Some of the best entrepreneurs have had complete business failures and gone bankrupt. Even when the worst things happen, the sun comes up the next day and you have another opportunity to try something else.

Let yourself off the hook for being perfect – it's not even a possibility. Get on with doing the best you can and expect delays. Lean in to failure because it's a great teacher and it's part of the process.

TRUTH 6: IT'S UNFAIR

Sometimes people don't keep their word, some deals go badly and situations unfold that everyone agrees is wrong. Even when this happens, don't become jaded or bitter. Don't complain how unfair things are – accept it and move forward.

Keep the perspective that life in general isn't fair and there's a good chance you've been on the right side of the unfairness before. You were probably born in a country that gave you an unfair advantage, you probably had lucky breaks, you probably had an education millions of people dream of. You probably have an unfair amount of health and good looks. If you have running water and healthy food available, many people would consider those basics of life aren't fairly distributed. As an entrepreneur, you must never complain about how unfair things are for you, instead champion the causes of others less fortunate than yourself and solve problems others won't solve for themselves. Then you will be fine. Lean in to the unfairness and be grateful that you have the opportunity to overcome your unique set of challenges.

TRUTH 7: YOU'RE NOT ENTITLED TO REWARDS

You're not on this planet to be the recipient of riches and great rewards. You're not entitled to travel, to have a big house or to enjoy endless holidays.

You're here to solve problems for others. Your most rewarding work will be in the service of others, doing meaningful but challenging work. You might not get recognised for this work, the credit might go to someone else, or the people you help might not be grateful at times.

It just so happens you've already won the human lottery. By virtue of the fact you're alive at this moment, you're educated, have access to technology, medicine and information, you've already got the rewards. You're luckier than 99.9% of every human being that has walked the earth. Now it's time to bring your A-game for helping others.

As soon as you give up on the idea that you're doing this business for a payoff, and you just serve others as best you can and as sustainably as you can, you'll start to gain huge satisfaction from the work itself. Everything on top of the opportunity to serve will be a bonus. Additionally, without any sense of entitlement to rewards, you will be the one who chooses to reward yourself as and when you want to rather than expecting the rewards to magically arrive. Lean in to serving others and accept the rewards you choose.
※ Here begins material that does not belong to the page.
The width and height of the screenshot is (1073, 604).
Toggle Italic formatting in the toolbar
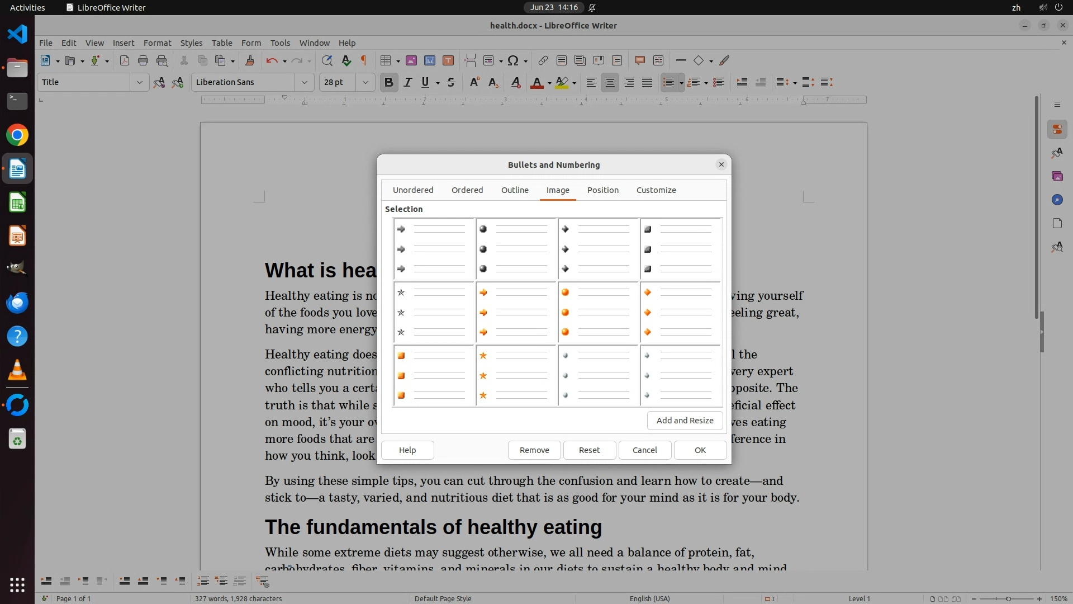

Business is tough, but it's great. It's a challenge that forces you to perform at your best and it won't tolerate anything less. The main thing that makes business miserable is juvenile expectations that it should always be fun, fair, easy and rewarding by default. If you want it to be easy, it gets damn hard. Paradoxically, if you embrace the struggle, it's a lot more fun and you start to realise just how lucky you are.